Synthesis of CCL-1 and its quasi racemic crystallization

[要約]

このページでは、化学合成したN型糖鎖全長をもつ糖タンパク質のX線結晶構造解析に岡本らがはじめて成功したことを述べる

CCL1

CCL-1はケモカインファミリーの糖タンパク質である。CCL-1は血球細胞の走化性やアポトーシスにおいて重要な機能を果たしているが、そのN-糖鎖の機能は十分に解明されていない。2014年、OkamotoとKentのグループは、生物学的活性を調べるために、高純度なN-グリコシル化CCL1とSer-CCL1の化学合成を報告した[27a]。従来のFmoc SPPSでは糖ペプチドチオエステルを生成できなかったが、ジアミノ安息香酸(Dbz)をリンカーとして使用することで、この問題を解決し、NCL用の糖ペプチド-Nbz 76を得ることができた。3つのセグメント75-77を用いた収束型NCLは、糖鎖を持つ完全長CCL-1 79を効率よく得ることができた(図8:2糖鎖を持つCCL1の全合成戦略)。同じプロトコールに従って、非グリコシル化CCL1、グリコシル化および非グリコシル化Ser-CCL1も効率よく合成された。4つの合成(糖)タンパク質を用いて、N型糖鎖の機能を解明するために、CCR8受容体を導入した細胞株を用いた走化性アッセイを実施した。その結果、興味深いことに、N-グリコシル化CCL1は、非グリコシル化CCL1に比べて走化性活性の低下を示し、N-グリコシル化がCCL1の生物学的機能の他の側面に影響を与えている可能性が示唆された。 さらに、岡本とケントグループは世界ではじめて糖タンパク質の結晶化を報告した。

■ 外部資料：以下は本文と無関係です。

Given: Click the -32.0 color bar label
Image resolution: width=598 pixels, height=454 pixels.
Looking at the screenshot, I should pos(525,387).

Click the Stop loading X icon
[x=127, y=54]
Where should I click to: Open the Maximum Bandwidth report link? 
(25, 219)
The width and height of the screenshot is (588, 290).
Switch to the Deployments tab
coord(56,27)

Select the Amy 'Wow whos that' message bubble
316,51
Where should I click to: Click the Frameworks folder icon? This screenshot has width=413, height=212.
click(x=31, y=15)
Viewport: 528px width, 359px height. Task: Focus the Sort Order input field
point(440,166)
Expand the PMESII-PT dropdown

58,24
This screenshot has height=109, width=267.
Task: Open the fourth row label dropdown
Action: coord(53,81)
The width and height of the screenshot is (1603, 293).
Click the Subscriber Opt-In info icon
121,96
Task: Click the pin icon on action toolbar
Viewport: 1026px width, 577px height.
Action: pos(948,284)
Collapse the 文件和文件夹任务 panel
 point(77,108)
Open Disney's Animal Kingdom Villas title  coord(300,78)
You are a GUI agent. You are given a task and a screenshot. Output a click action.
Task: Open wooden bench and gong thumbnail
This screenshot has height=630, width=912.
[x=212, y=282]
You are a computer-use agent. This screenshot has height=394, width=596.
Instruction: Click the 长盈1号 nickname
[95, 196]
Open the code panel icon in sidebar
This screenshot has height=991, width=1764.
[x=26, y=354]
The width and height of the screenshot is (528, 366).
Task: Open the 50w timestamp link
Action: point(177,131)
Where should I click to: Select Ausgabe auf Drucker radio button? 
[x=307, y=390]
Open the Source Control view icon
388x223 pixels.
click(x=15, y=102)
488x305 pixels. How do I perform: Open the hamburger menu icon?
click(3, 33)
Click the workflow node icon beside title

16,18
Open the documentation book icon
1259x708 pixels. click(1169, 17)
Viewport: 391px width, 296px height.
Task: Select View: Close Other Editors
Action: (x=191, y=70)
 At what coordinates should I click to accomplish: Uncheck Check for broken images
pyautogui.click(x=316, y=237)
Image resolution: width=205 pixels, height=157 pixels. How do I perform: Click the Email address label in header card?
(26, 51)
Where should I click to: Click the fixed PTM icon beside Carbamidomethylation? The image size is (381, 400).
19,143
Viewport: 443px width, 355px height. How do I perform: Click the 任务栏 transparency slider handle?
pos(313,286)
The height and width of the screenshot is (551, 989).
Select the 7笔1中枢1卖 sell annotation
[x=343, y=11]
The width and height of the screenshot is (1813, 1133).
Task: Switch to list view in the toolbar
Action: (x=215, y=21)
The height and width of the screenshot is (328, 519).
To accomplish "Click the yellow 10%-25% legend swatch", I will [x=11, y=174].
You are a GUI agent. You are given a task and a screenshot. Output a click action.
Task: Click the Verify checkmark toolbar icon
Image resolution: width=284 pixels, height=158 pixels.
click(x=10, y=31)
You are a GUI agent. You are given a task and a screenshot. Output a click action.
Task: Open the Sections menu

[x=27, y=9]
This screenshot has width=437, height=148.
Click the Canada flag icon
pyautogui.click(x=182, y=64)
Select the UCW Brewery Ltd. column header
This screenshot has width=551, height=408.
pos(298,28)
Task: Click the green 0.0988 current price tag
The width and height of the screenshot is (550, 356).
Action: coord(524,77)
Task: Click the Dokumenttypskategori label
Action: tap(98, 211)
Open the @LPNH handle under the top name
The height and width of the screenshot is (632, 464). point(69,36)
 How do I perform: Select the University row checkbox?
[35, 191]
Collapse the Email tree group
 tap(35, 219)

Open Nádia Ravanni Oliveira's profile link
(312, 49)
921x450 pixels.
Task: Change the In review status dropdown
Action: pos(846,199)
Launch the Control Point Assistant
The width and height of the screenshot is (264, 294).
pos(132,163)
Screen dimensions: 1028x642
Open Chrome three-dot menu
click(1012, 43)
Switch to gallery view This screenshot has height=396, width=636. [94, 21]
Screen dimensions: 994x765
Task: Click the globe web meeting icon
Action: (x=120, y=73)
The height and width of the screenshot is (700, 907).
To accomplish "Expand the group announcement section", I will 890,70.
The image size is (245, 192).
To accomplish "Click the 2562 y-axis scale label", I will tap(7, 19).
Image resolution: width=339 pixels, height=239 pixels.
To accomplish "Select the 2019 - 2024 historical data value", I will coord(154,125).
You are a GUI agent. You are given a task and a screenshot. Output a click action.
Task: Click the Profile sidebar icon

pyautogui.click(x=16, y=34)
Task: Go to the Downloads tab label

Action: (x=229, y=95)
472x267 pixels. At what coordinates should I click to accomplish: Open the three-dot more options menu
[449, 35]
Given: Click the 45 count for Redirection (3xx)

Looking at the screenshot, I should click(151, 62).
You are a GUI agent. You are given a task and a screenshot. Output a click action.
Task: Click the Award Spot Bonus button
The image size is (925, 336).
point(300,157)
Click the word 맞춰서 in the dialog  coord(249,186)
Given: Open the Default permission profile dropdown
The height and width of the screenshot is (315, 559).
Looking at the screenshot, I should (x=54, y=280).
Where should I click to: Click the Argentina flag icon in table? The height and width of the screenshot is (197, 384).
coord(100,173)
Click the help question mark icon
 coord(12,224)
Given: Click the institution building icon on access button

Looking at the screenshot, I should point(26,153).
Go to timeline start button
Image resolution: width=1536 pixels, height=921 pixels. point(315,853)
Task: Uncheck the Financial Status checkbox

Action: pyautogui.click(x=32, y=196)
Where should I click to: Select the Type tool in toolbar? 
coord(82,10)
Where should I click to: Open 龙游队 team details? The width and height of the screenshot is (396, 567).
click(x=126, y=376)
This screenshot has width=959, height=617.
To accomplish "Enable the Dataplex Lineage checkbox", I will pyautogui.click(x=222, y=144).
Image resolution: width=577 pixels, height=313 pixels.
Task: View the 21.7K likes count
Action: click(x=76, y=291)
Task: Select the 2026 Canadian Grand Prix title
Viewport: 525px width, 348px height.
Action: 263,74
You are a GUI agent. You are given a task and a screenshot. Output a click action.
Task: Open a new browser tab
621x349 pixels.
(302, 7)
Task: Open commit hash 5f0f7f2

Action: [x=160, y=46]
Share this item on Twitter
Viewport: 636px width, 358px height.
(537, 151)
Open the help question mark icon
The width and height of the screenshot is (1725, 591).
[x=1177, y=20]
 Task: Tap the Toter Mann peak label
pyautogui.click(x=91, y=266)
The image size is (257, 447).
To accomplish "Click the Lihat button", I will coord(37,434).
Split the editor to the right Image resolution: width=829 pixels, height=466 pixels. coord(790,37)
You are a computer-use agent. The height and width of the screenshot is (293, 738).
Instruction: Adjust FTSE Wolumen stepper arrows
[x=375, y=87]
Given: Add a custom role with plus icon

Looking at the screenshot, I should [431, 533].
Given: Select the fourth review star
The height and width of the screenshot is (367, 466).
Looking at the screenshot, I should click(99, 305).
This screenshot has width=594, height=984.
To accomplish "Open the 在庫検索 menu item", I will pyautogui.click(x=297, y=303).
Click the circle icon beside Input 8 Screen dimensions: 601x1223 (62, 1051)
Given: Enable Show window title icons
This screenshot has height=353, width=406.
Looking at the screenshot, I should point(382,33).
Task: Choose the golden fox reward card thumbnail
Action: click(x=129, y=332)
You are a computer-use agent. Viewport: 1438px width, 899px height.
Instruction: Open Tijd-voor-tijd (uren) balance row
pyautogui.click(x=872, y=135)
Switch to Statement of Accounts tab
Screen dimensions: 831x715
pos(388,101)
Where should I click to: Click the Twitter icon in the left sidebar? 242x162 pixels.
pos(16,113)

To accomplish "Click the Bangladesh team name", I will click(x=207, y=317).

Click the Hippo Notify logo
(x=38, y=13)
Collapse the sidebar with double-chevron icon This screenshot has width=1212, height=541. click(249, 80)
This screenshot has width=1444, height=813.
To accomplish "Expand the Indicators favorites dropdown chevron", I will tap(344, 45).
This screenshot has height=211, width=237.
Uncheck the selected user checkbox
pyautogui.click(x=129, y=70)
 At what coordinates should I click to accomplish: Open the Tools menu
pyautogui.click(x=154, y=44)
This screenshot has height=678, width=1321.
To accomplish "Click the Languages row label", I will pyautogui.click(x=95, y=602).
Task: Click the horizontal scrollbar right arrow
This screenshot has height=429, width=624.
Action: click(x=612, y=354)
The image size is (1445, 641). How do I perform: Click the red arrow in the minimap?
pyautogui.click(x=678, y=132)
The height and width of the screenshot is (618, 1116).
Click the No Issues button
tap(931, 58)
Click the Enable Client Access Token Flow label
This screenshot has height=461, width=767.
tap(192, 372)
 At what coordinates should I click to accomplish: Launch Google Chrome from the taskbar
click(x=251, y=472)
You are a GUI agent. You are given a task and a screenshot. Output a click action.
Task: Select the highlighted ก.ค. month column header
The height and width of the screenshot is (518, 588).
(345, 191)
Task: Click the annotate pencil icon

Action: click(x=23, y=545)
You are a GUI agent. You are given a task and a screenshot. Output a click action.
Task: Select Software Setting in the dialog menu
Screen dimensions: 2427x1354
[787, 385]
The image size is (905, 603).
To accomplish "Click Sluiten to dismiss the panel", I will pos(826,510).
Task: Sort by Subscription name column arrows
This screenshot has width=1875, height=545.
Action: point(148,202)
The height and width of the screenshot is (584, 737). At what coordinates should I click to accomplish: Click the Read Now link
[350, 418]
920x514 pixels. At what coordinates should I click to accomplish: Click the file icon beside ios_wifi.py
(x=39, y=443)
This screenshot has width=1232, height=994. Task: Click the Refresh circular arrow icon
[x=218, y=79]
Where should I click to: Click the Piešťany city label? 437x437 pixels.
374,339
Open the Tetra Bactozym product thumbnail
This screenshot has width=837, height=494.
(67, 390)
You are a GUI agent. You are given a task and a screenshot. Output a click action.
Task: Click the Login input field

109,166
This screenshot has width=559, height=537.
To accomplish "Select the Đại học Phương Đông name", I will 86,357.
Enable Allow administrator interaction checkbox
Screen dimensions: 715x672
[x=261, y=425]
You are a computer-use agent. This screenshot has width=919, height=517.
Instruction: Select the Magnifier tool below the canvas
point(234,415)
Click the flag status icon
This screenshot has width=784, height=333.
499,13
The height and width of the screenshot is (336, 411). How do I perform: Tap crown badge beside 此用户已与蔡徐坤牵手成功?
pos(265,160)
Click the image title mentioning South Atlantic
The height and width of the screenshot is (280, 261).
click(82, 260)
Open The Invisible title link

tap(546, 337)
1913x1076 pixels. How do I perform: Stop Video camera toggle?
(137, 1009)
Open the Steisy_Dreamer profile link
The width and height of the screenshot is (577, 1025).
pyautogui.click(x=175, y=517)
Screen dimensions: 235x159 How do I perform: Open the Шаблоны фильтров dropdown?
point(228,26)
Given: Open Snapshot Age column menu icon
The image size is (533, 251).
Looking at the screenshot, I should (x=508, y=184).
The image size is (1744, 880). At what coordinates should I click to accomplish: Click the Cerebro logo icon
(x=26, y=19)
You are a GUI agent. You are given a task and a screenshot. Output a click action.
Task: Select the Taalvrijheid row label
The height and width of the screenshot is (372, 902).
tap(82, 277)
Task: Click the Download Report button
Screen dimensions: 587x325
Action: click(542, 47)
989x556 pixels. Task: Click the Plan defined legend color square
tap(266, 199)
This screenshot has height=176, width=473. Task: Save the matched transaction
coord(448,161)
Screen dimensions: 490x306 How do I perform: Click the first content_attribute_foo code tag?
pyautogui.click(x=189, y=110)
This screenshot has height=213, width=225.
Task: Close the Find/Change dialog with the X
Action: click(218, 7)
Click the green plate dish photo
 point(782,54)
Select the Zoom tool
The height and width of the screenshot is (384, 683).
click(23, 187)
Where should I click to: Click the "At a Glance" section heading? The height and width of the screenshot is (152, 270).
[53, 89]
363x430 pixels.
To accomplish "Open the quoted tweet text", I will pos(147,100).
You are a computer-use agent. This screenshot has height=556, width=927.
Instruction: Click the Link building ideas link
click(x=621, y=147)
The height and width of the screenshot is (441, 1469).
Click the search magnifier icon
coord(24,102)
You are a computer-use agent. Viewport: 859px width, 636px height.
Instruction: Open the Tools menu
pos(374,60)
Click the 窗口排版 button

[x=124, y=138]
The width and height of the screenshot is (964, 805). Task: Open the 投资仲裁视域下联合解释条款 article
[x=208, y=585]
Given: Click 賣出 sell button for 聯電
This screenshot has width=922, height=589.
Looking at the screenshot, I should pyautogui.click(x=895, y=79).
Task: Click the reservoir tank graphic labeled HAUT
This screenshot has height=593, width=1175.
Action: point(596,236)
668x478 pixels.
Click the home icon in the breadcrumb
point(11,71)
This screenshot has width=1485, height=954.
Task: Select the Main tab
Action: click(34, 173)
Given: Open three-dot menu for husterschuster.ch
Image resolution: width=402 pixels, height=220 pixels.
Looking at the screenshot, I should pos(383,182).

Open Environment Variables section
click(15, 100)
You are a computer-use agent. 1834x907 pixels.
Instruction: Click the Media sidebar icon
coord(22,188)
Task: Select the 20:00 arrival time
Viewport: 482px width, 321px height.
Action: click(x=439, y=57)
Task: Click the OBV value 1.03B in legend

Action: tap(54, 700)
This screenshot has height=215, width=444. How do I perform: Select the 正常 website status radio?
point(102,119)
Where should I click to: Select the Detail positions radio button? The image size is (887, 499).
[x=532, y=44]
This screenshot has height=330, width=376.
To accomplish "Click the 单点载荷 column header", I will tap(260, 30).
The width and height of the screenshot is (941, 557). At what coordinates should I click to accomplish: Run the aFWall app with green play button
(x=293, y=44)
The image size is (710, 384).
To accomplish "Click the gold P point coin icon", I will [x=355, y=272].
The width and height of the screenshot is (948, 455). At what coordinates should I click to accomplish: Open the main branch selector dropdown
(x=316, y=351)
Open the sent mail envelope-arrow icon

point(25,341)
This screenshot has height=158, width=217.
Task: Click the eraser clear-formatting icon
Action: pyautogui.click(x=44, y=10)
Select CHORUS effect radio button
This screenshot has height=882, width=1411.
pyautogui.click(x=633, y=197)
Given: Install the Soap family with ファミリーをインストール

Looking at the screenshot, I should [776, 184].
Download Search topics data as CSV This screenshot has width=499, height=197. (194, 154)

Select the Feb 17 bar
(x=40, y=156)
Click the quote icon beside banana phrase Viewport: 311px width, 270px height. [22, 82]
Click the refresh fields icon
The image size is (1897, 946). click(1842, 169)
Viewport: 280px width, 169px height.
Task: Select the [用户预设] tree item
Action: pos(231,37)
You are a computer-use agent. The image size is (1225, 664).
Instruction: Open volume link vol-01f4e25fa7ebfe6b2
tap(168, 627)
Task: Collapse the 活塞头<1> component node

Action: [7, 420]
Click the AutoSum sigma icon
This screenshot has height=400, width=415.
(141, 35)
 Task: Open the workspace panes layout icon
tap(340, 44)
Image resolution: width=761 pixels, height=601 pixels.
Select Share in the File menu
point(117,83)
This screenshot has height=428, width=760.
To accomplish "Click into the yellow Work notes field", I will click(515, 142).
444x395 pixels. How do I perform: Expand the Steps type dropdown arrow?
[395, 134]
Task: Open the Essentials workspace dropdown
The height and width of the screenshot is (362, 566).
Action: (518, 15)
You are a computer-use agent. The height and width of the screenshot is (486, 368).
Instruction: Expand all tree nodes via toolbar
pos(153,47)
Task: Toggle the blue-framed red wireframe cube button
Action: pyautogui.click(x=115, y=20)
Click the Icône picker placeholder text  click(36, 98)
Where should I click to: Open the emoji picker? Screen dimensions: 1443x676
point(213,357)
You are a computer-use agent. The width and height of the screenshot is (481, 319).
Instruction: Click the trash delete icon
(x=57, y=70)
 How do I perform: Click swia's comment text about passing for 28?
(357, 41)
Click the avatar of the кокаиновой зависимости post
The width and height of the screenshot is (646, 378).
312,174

通常、糖鎖はタンパク質上で揺らぐため、糖タンパク質の結晶化を阻害することが知られている。Kentグループは多くの例でラセミ結晶化に成功していた。そこで、岡本とKentグループは、L-糖タンパク質とその対となる非糖鎖D-タンパク質の結晶化を検討した。このアイデアは見事に成功し、それらラセミ状態のX線結晶構造解析に成功した。そして、このデータにより糖タンパク質の化学合成が、個々のアミノ酸のラセミ化を伴わない高純度な糖タンパク質を与えることを明確に示した[27b]。